Yes, I update definitions and scan weekly.


cdru said:


> ... I'd suggest a spy/ad-ware scan as well using several different programs.


Yes, I run several ad & spy utilities regularly.


Jason Nipp said:


> What kind of mouse do you use?


 I mostly use a wireless Logitech LR button+scroll wheel - standard config

The glitch hasn't hit since I rebooted this morning after an overnight virus scan, but I haven't had much time to be on line today. This retirement thingy is getting to be a full-time job!


----------



## Ron Barry (Dec 10, 2002)

Just to cover all the bases.

1) Clear you cache. Maybe you have something corrupted in it.
2) Try running another browser and see if you get the same behavior or something similar. 
3) I assume it is only DBSTalk you have seen this issue on?

I mainly use Firefox and have not seen it at all.


----------



## Nick (Apr 23, 2002)

Ron Barry said:


> Just to cover all the bases.
> 
> 1) Clear you cache. Maybe you have something corrupted in it.
> 2) Try running another browser and see if you get the same behavior or something similar.
> ...


I've run every security program I have, cleared cache(s), booted and rebooted and nothing seems to help. :shrug:

The latest thread on which the anomaly regularly occurs is the "Off the wagon" thread in the Potpourri forum. In fact, I haven't been able to open the thread at all due to this problem. Once again, the browser in use just closes when I click on the thread title, whether in the thread listings or in the "Latest Threads" box on the main page. It regularly and consistently occurs in the three browsers I use - NS. FF and IE.

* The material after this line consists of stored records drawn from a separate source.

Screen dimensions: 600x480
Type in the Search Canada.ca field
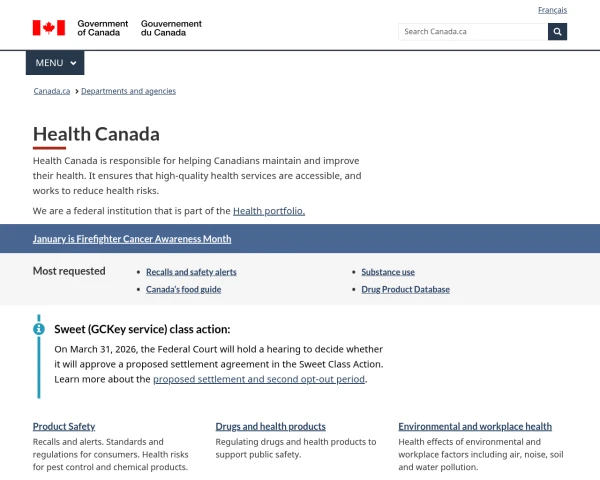[x=472, y=31]
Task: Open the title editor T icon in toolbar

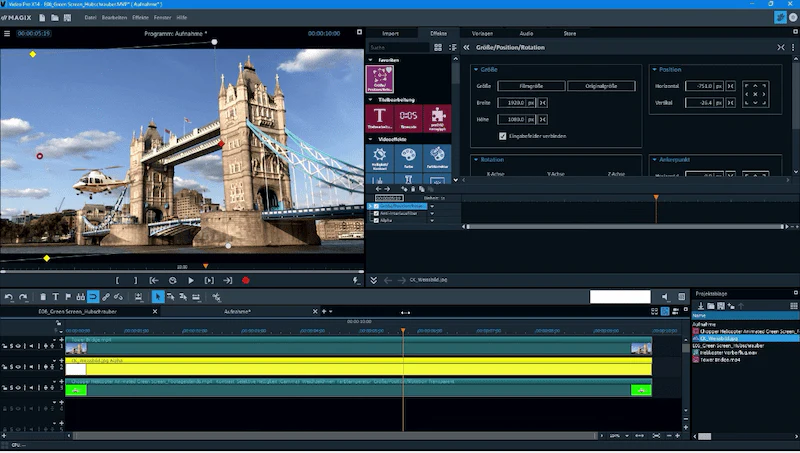Action: 56,297
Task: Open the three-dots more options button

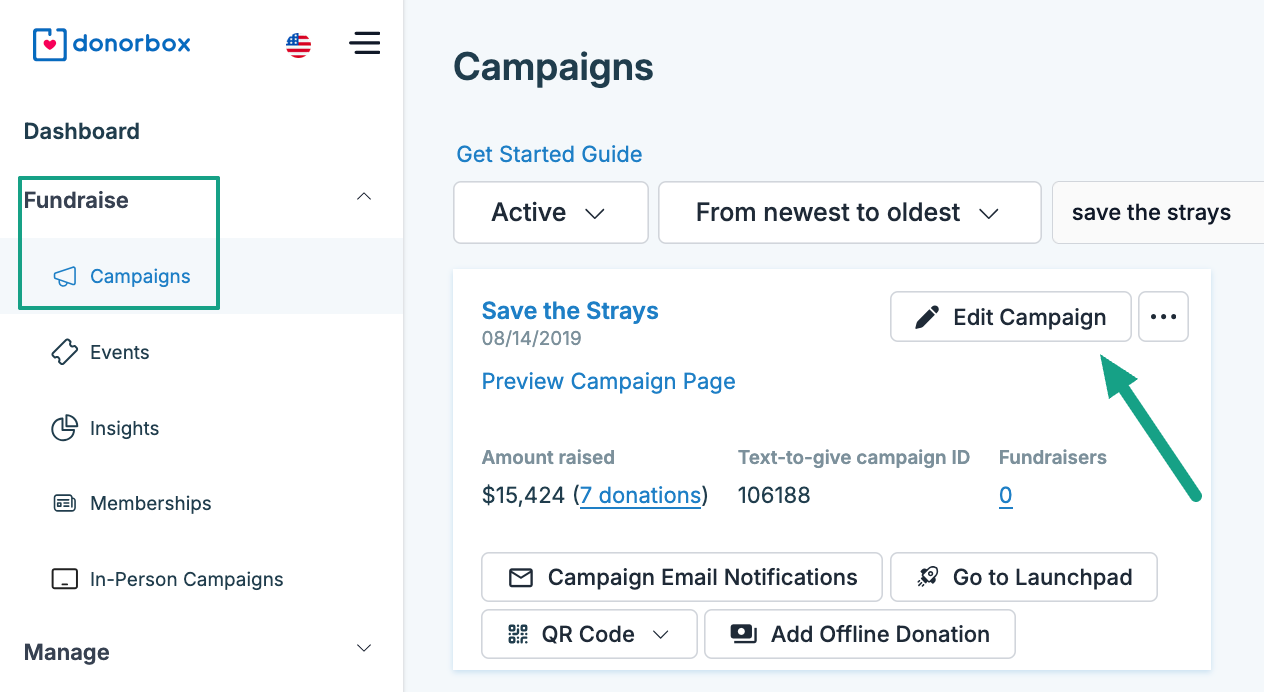Action: [1163, 317]
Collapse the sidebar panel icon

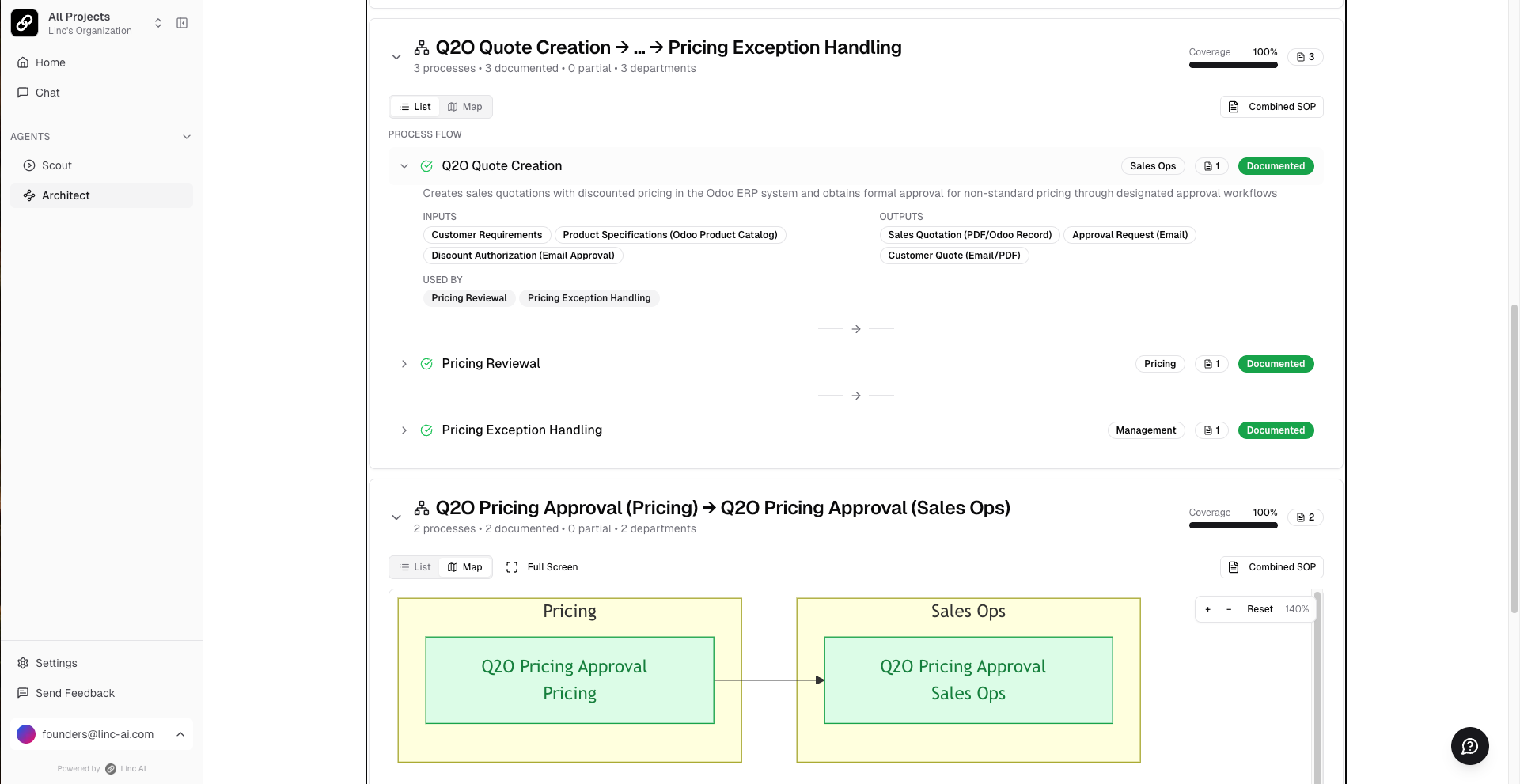[182, 23]
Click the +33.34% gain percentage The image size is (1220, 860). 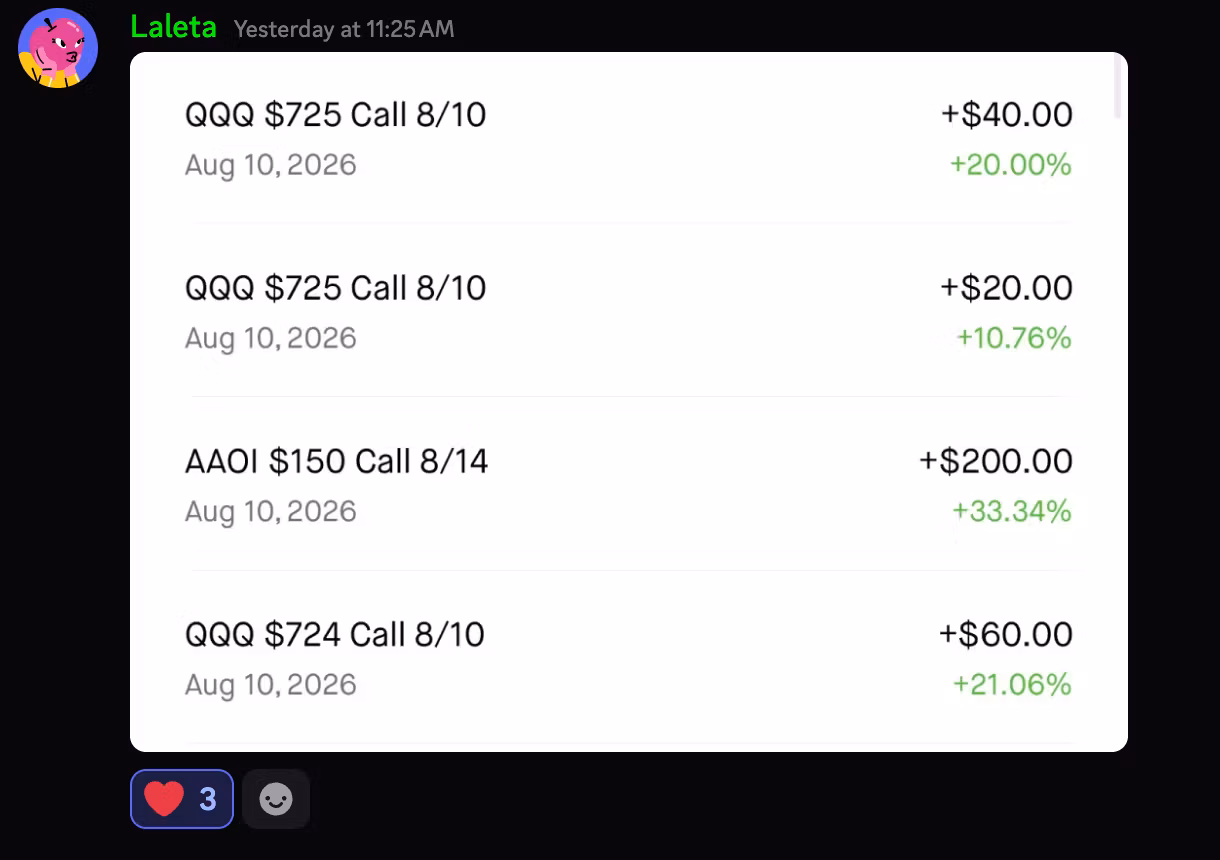[1012, 511]
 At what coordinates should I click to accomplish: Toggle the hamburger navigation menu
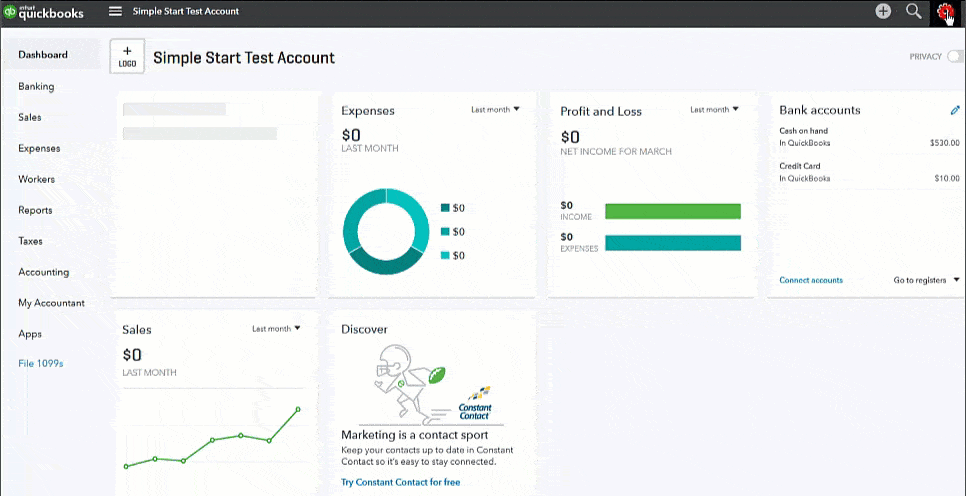click(x=115, y=11)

This doesn't happen when clicking on almost all other threads.


----------



## pweezil (Oct 11, 2002)

Nick, 
Seeing how nothing else has helped, maybe you could test your Java Virtual Machine . I found a few posts with Google that, while not exactly the same as your problem, were close. The only thing that was mentioned in the posts that was non-browser dependant was the JVM. A longshot maybe, but it can't hurt to try it.


----------



## Nick (Apr 23, 2002)

Still happening -- I have yet to read the "Off the wagon" thread. This is the ONLY thread that instantly CLOSES every browser I try, so it probably isn't browser-specific, unless I have a corrupted file or script that is common to IE, NS and FF.

Help!  :shrug:


----------



## Ron Barry (Dec 10, 2002)

Nick.. not sure what to say.. I went to that thread with both FF and IE and I am able to access it. 

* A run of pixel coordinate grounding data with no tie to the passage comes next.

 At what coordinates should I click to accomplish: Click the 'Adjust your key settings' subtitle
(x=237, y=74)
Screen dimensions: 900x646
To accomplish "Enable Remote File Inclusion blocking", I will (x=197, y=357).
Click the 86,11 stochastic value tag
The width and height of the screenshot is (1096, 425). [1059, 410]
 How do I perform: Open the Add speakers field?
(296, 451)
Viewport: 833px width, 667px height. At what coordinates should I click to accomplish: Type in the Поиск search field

Not sure what to say.. and I am scratching me head. I will take a look at the HTML generated when accessing it. Maybe there is something in the HTML. 

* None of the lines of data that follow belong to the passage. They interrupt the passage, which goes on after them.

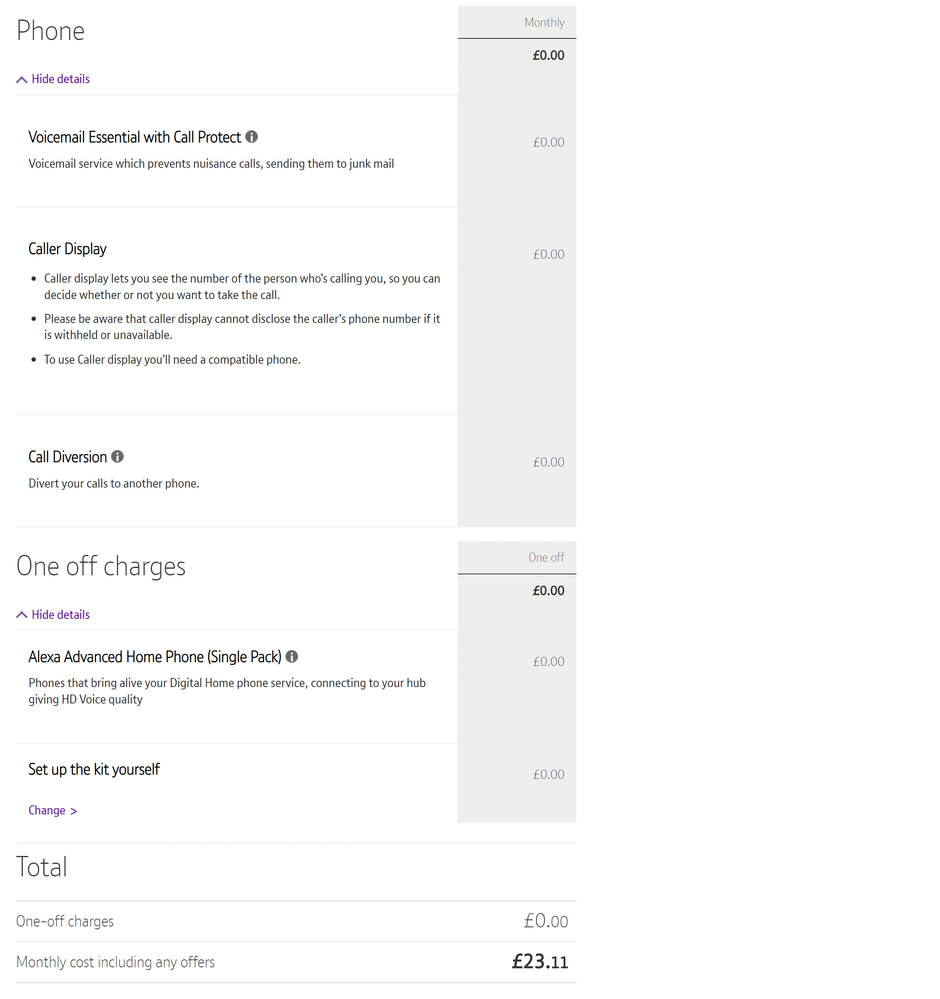
Task: Click Alexa Advanced Home Phone title
Action: coord(155,657)
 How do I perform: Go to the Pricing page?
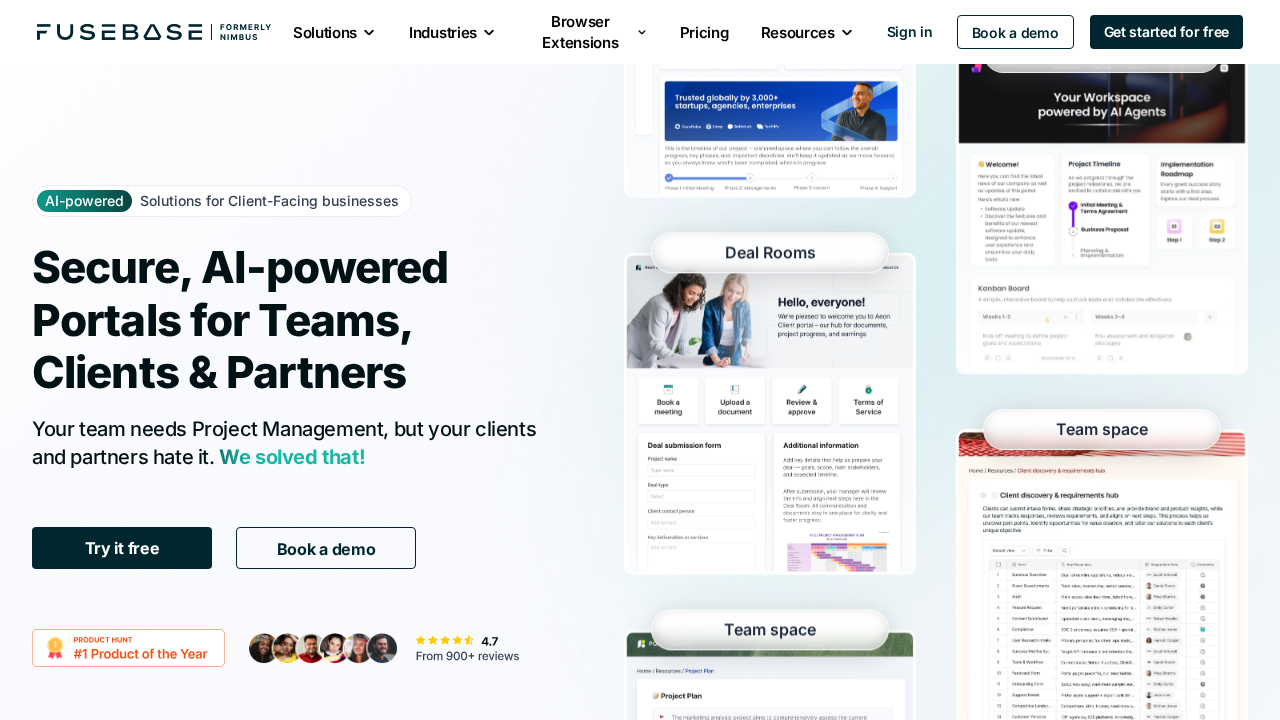[704, 32]
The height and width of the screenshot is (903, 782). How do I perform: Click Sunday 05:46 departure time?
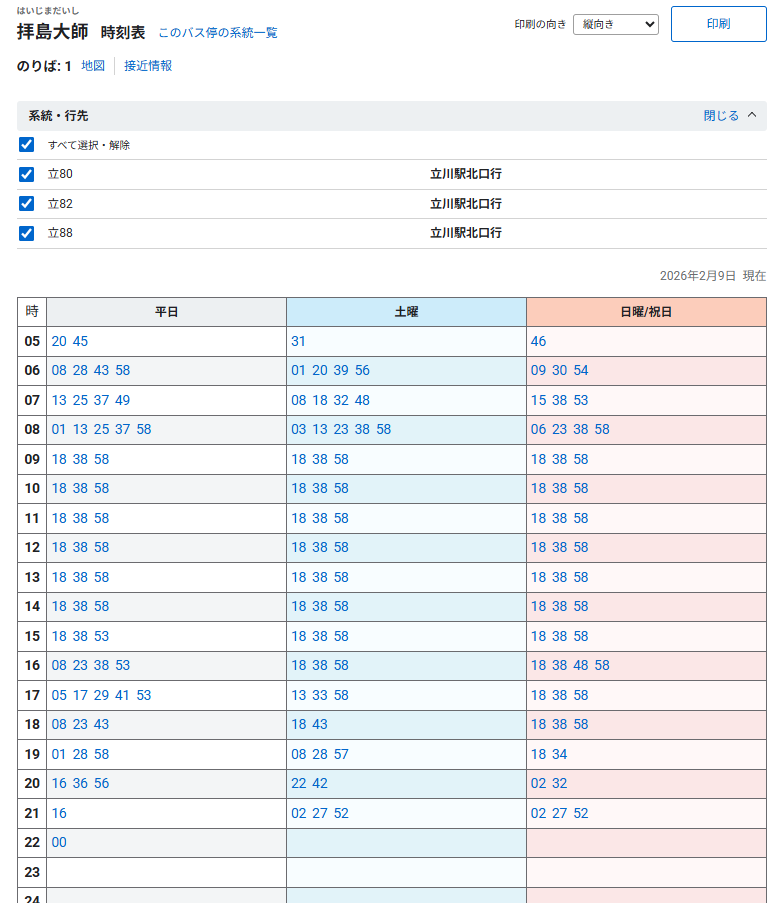click(538, 341)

What are your browser versions?


----------



## Ron Barry (Dec 10, 2002)

Nick I took a look at the HTML generated and I don't see anything that stood out. Not sure what to tell you Nick. Since you are the only one reporting this problem, my guess would be that it specific to your computer. Since you have cleared your Cache and your temp files, virus scanned with latest definition, ran some adware stuff I would have to suspect a common system file that is choking on HTML. Is there anything unusually in your system event logs?


----------